CentraleSupélecDépartement informatique
Plateau de Moulon
3 rue Joliot-Curie
F-91192 Gif-sur-Yvette cedex
Sémantique d'expressions régulières simples

L'objectif de cet exercice est de donner une sémantique à des expressions régulières simples comportant :

  • l'expression vide
  • l'expression atomique, qui reconnaît uniquement son atome
  • l'alternative entre deux expressions régulières, qui reconnaît ce que reconnaît soit l'une, soit l'autre
  • la séquence d'expressions régulières, qui reconnaît les mots composés d'un préfixe reconnu par la première, et d'un suffixe reconnu par la seconde
  • la clôture de Kleene, qui reconnaît toute séquence finie de mots reconnus par une expressions régulière.

On spécifiera le langage reconnu par une expression régulière et on démontrera un certain nombre de propriétés.

RegExprExercise.thy

theory RegExprExercise

imports Main

begin

text ‹
  A theory of simple regular expressions on an alphabet 'a.
  We handle:
  ▪ the empty regular expression ε, which matches nothing
  ▪ the atomic regular expression, which matches its atom
  ▪ the alternative between two regular expressions, which matches either one or the other
  ▪ the sequence of regular expressions, which matches a sequence of matches of two REs
  ▪ the Kleene closure of a regular expression, which matches any sequence of matches of the RE
›
datatype 'a regexpr =
    Empty                           (‹ε›)
  | Atom 'a                         (‹<_>›)
  | Alt ‹'a regexpr› ‹'a regexpr›   (infixr ‹.|.› 65)
  | Seq ‹'a regexpr› ‹'a regexpr›   (infixr ‹.+.› 75)
  | Star ‹'a regexpr›               (‹_*›)

### OBJECTIFS
(a) D'après l'extrait, que reconnaît l'expression atomique ?
(b) Reprenez l'extrait de "CentraleSupélecDépartement informatique" à "une expressions régulière." en changeant "clôture" en "fermeture".

### MATÉRIEL
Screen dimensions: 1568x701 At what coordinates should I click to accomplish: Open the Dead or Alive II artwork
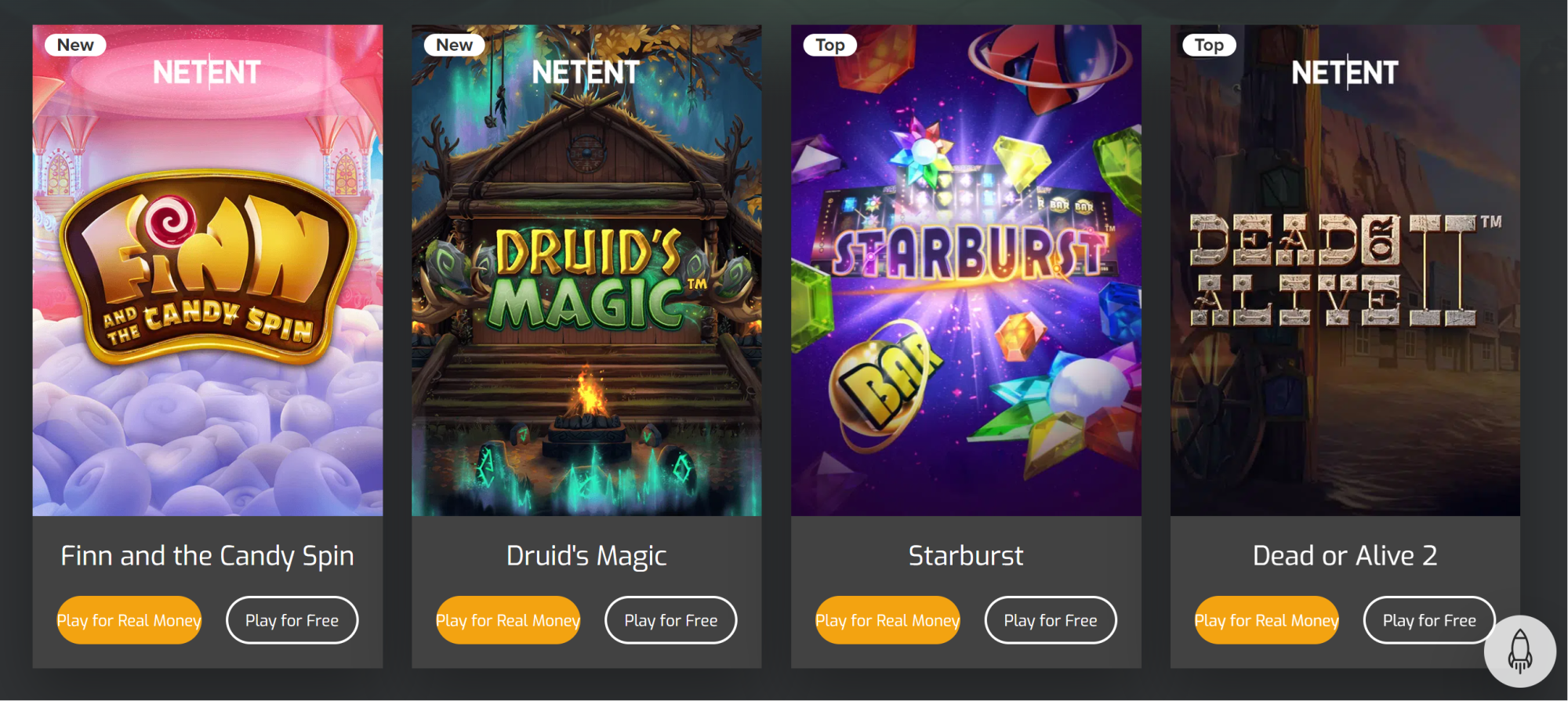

### EN RÉPONSE
(a) Elle reconnaît uniquement son atome.

(b)
CentraleSupélecDépartement informatique
Plateau de Moulon
3 rue Joliot-Curie
F-91192 Gif-sur-Yvette cedex
Sémantique d'expressions régulières simples

L'objectif de cet exercice est de donner une sémantique à des expressions régulières simples comportant :

  • l'expression vide
  • l'expression atomique, qui reconnaît uniquement son atome
  • l'alternative entre deux expressions régulières, qui reconnaît ce que reconnaît soit l'une, soit l'autre
  • la séquence d'expressions régulières, qui reconnaît les mots composés d'un préfixe reconnu par la première, et d'un suffixe reconnu par la seconde
  • la fermeture de Kleene, qui reconnaît toute séquence finie de mots reconnus par une expressions régulière.